He shifted his weight and looked down at me, “Fingers crossed, but like I said, it’s hard to know; though it didn’t look particularly abnormal to me, pathology will have to confirm. Until then, we wait.”
I wanted to ask more, but I was tired. I wanted to know everything, but I was weak. I wanted the answer now, but I had to wait.
“The nurses will keep an eye on you for another hour, make sure your blood pressure comes down a bit, and then you can go home. They’ll let you know what to expect over the next couple days,” he added, and then pursed his lips. His day had been long, as was mine. “Take care, and I’ll have Nurse Katie call you when we have the results.”

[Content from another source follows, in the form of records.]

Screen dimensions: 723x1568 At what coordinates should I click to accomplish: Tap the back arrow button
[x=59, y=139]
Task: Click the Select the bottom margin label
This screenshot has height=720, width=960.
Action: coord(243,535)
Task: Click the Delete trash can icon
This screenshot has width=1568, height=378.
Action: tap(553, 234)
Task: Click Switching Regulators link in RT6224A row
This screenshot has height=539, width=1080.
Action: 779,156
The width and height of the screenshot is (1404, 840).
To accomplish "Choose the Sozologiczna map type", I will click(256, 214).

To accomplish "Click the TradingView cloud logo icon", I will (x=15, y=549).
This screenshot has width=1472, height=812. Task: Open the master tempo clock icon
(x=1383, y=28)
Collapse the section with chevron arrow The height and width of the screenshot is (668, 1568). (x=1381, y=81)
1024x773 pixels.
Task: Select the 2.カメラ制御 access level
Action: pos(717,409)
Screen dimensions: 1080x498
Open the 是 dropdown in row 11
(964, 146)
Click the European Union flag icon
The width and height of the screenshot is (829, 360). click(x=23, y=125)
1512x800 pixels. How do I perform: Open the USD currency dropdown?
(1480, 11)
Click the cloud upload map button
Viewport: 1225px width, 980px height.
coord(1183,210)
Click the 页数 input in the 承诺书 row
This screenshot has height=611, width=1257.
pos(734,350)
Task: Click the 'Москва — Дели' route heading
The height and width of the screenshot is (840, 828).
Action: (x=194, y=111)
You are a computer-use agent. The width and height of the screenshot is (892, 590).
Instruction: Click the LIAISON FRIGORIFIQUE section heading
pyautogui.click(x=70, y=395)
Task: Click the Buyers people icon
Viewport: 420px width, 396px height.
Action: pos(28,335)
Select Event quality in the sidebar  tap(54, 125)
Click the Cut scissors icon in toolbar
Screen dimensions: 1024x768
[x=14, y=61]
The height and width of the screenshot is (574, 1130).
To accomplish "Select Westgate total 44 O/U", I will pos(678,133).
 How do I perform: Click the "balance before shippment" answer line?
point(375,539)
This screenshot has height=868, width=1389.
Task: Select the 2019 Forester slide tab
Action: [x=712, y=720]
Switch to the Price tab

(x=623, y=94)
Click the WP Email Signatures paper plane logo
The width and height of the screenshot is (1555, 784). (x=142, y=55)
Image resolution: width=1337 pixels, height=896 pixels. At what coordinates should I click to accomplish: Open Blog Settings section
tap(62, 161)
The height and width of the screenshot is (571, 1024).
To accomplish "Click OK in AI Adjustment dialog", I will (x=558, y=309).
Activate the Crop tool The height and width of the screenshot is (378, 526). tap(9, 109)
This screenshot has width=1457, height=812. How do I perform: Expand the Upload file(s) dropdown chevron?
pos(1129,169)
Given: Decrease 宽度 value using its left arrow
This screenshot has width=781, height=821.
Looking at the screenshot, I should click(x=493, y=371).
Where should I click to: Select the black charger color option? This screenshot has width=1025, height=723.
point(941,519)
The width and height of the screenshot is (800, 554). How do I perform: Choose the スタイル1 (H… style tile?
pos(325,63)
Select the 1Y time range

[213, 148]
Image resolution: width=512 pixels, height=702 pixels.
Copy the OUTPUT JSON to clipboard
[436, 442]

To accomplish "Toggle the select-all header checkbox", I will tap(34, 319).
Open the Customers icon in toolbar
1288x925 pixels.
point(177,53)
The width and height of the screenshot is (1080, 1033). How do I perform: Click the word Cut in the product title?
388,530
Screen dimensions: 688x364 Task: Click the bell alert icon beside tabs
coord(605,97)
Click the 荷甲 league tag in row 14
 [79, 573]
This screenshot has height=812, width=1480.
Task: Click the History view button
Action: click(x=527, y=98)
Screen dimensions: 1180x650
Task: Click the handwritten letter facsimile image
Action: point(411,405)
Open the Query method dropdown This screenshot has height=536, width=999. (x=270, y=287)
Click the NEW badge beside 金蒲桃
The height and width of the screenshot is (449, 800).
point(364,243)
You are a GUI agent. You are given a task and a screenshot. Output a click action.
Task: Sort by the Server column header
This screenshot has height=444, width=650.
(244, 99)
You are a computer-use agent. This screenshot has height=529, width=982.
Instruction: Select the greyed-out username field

With that, I was given pamphlets about coping and dealing with grief…papers on blood clots, pain management, and scar tissue…brochures on miscarriage and loss support groups. My mother tucked them away in a file folder as Stuart helped me out of bed to use the bathroom. He led me to the door, but then I let go of his hand. “I’m OK,” I said and slowly shut the door.
I looked down at the red water. For days, I would stare at that water, reminding me of you. For days, I would bleed and lose you all over again. Before, I had thought surgery would be the hardest part, and if I could just get through the procedure, I would breathe again; I would be myself; and I would begin to heal. But as I hung my head, my eyes fixated on the blood red water, I knew I was wrong. That was the hardest part, right then and there. It was right then that I knew I would never be myself again. Because that would be a lie. Because that was the first day as the new me. You could see, my arms were open, but I held nothing. I did not have a baby, but I was a mother.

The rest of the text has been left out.